Bath preps for celebration

Published 9:32 pm Tuesday, June 8, 2010

By By KEVIN SCOTT CUTLER
Lifestyles & Features Editor

BATH — The first “mini-festival” of the summer season will be held this weekend at the Historic Bath State Historic Site.
Part of a statewide Second Saturdays effort, the event will be a celebration of history and the arts.
Saturday’s festivities run from 10 a.m. to 2 p.m., said Leigh Swain, Historic Bath site manager.
“There will be historical and art components,” Swain said. “We’ve been thinking about what sort of things go along with this weekend’s agricultural-based program.”

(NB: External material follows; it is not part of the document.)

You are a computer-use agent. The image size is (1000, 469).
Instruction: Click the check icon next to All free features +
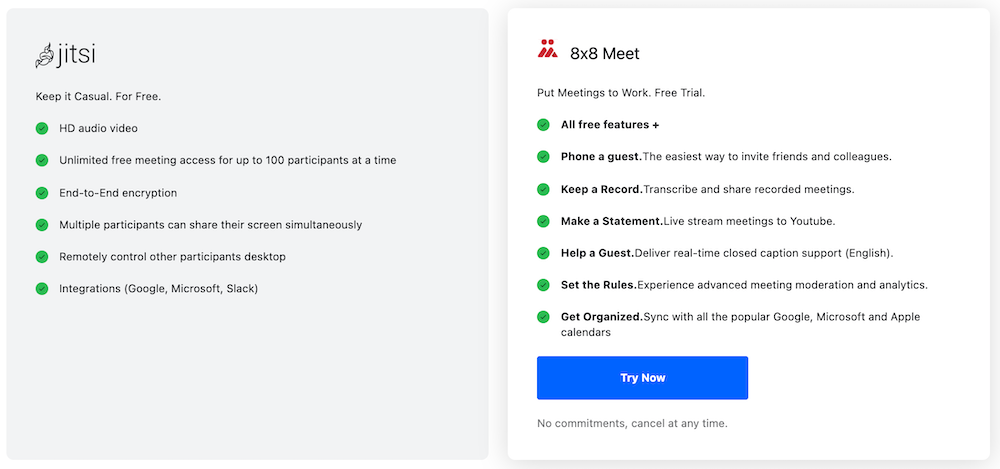pos(543,124)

Swain, who said she well remembers her childhood experiences of working in tobacco fields, is basing much of the program around farm life in Beaufort County.
“Lots of times on a farm, people made their own furniture and baskets. They had to be as self-sufficient as possible,” she said. “The activities we’re planning will be a good match.”

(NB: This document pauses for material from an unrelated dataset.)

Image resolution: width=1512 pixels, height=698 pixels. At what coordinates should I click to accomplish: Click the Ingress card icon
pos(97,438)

Area residents have agreed to pitch in and assist Historic Bath site staff in presenting the program.
“Sam Taylor will be here with his tobacco stick art and footstools, and Petals &Produce will be selling jams, produce and flowers,” Swain said. “Billy and Martha Baynor of Bil-Mar Dogpatch Honey will have their honey and beeswax candles and ornaments, and Helen Brooks will sell her pottery, which is functional and pretty in its simplicity.”
Also slated to participate this weekend is Linda Poore, who paints designs on goose and ostrich eggs. Bath basket-maker Jean Bowen plans to showcase her craft, and young Hyde County painter Richard Mann will display and sell prints of his artwork depicting wildlife and country scenes. Rounding out the day will be an exhibit of farm implements of yesteryear, provided by members of the Eastern Antique Power Association, Swain added.
“I’m just so proud that our area has so many talented people,” Swain said.
Hands-on activities will include harvesting crops from the historic Van der Veer House gardens, and youngsters will be invited to try potato stamping, Swain said. There will be pedal tractor races for children, and Dennis and Karen Modlin will perform throughout the day’s events.
The program is a partnership between the N.C. Department of Cultural Resources and the N.C. Arts Council. The Second Saturdays events will continue in July and August.
One lucky attendee Saturday will win a year’s subscription to Our State magazine, Swain added.
“The magazine is one of the sponsors for the Second Saturdays program, and we will have complimentary copies of Our State for the early arrivals,” she said. “They’ll also be doing a survey on the experience during the day, and they’ll have a drawing for a free subscription.”
The show will go on regardless of the weather, Swain told the Daily News.
“There is no rain date for this,” she said. “We’ll do it come rain or shine, short of a hurricane!”